*WHAT IS REQUIRED*
Every line from the one with "You are a GUI" through the end of the entries below must be retyped exactly, and only those lines. The pictures are not part of the copy.

(Saved entries)
=-=-=-=-=

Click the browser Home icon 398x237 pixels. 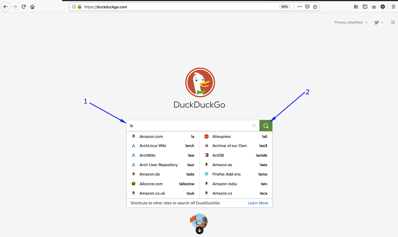(32, 6)
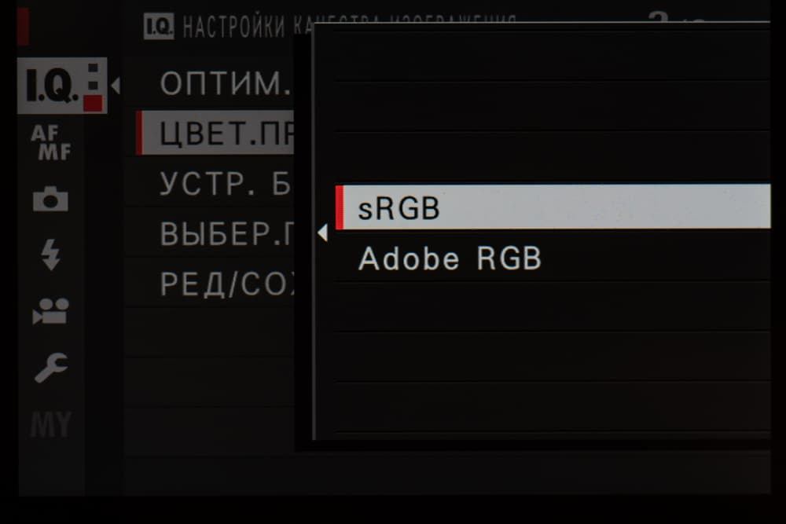This screenshot has height=524, width=786.
Task: Click the I.Q. badge in the header
Action: pos(158,27)
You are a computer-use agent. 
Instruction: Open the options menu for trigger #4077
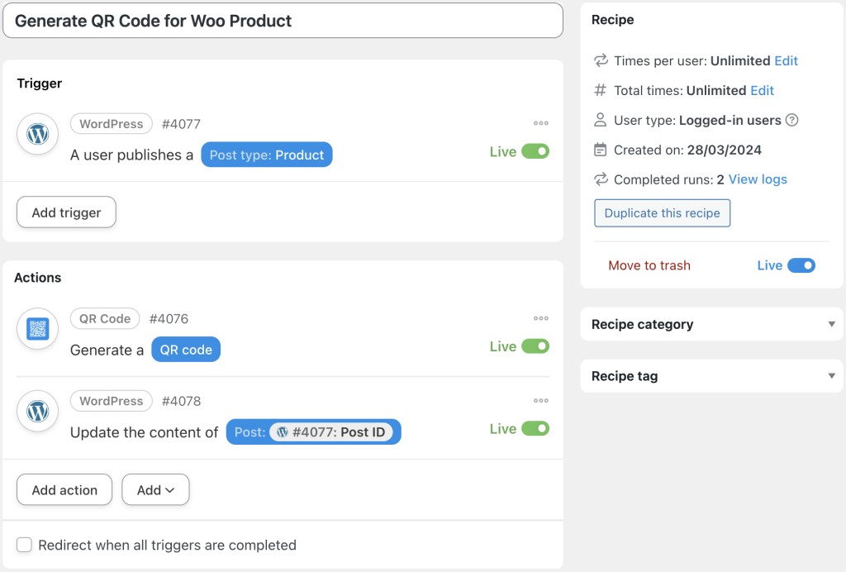click(x=541, y=122)
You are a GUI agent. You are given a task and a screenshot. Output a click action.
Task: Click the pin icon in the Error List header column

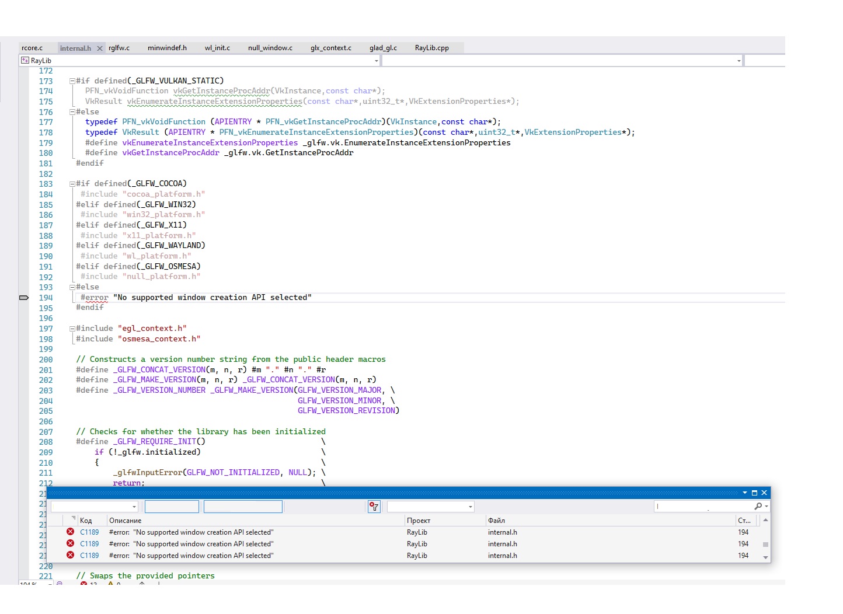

=-=-=-=-=

*SOLUTION BELOW*
You are a GUI agent. You are given a task and a screenshot. Output a click action.
Task: Click the pin icon in the Error List header column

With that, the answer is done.